Let's assume that the polynomial $f\in\mathbb{Q}[x]$ is of degree 5 and also irreducible. Let $\alpha$ be a root of $f$ and set $L=\mathbb{Q}(\alpha)$. Then it is known that $[L:\mathbb{Q}]=5$ and consider the linear map $$M:x\mapsto \alpha x.$$

If we choose the ordered $\mathbb{Q}$-basis $B=(1,\alpha,\alpha^2,\alpha^3,\alpha^4)$ then the transformation matrix $M_B$ of $M$ under this basis is the companion matrix of $f$.

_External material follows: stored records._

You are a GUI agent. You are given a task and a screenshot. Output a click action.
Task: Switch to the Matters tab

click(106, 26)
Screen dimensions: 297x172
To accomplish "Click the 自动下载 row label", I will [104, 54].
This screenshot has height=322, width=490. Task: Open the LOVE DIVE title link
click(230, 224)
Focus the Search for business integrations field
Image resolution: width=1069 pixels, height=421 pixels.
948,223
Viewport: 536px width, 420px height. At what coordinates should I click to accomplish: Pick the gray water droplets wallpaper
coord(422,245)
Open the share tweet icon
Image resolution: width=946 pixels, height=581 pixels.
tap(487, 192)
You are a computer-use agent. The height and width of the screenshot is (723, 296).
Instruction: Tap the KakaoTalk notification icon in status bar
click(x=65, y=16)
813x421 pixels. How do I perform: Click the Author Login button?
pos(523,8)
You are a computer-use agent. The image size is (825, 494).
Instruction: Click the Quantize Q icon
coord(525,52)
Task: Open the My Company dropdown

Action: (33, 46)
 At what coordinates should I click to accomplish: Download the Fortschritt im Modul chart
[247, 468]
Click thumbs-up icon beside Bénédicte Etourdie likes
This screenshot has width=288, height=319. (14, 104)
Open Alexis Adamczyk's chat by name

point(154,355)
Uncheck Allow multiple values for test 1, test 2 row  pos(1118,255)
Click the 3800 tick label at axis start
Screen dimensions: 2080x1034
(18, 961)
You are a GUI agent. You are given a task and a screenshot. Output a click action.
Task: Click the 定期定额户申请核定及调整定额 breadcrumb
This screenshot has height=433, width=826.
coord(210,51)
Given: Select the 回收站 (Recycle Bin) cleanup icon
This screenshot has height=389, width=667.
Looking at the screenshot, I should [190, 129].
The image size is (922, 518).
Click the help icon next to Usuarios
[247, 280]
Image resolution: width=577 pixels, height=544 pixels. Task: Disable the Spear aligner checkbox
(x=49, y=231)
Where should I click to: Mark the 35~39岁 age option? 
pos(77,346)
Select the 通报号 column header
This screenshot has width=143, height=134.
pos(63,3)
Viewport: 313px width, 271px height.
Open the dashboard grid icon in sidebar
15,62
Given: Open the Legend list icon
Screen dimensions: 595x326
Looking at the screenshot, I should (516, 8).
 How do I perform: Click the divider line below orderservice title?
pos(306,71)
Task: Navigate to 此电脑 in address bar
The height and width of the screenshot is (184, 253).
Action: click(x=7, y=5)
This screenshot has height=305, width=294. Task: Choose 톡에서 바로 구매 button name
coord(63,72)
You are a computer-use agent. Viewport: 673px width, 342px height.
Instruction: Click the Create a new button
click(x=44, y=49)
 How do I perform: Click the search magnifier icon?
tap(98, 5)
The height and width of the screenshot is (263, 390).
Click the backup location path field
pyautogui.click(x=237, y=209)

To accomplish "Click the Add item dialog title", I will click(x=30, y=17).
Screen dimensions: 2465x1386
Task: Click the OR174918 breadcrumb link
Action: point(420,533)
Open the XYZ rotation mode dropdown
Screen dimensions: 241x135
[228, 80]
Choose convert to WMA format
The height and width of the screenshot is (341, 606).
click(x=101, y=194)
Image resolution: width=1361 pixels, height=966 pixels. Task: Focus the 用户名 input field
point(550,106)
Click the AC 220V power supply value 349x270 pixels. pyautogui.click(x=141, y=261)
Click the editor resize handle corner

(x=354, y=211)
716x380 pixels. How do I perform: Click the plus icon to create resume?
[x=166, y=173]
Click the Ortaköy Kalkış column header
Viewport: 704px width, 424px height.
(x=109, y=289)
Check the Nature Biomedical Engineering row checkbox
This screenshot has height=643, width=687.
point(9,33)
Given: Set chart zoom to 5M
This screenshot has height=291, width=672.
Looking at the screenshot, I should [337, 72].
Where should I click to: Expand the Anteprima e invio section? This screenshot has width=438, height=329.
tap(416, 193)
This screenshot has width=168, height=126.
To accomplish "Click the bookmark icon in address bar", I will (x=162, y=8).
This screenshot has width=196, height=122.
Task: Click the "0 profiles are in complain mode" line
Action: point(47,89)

Now it can be shown that the map $\varphi:L\to M_5(\mathbb{Q})$ where $\gamma=a_1+a_2\alpha+a_3\alpha^2+a_4\alpha^3+a_5\alpha^4$ is mapped to $$\gamma\mapsto a_1M_B^0+a_2M_B^1+a_3M_B^2+a_4M_B^3+a_5M_B^4$$ is an embedding of $L$ into $M_5(\mathbb{Q})$.

If the polynomial $f$ is not irreducible and has an irreducible factor of degree $k$, then we can find a root in $M_k(\mathbb{Q})$ by the same procedure.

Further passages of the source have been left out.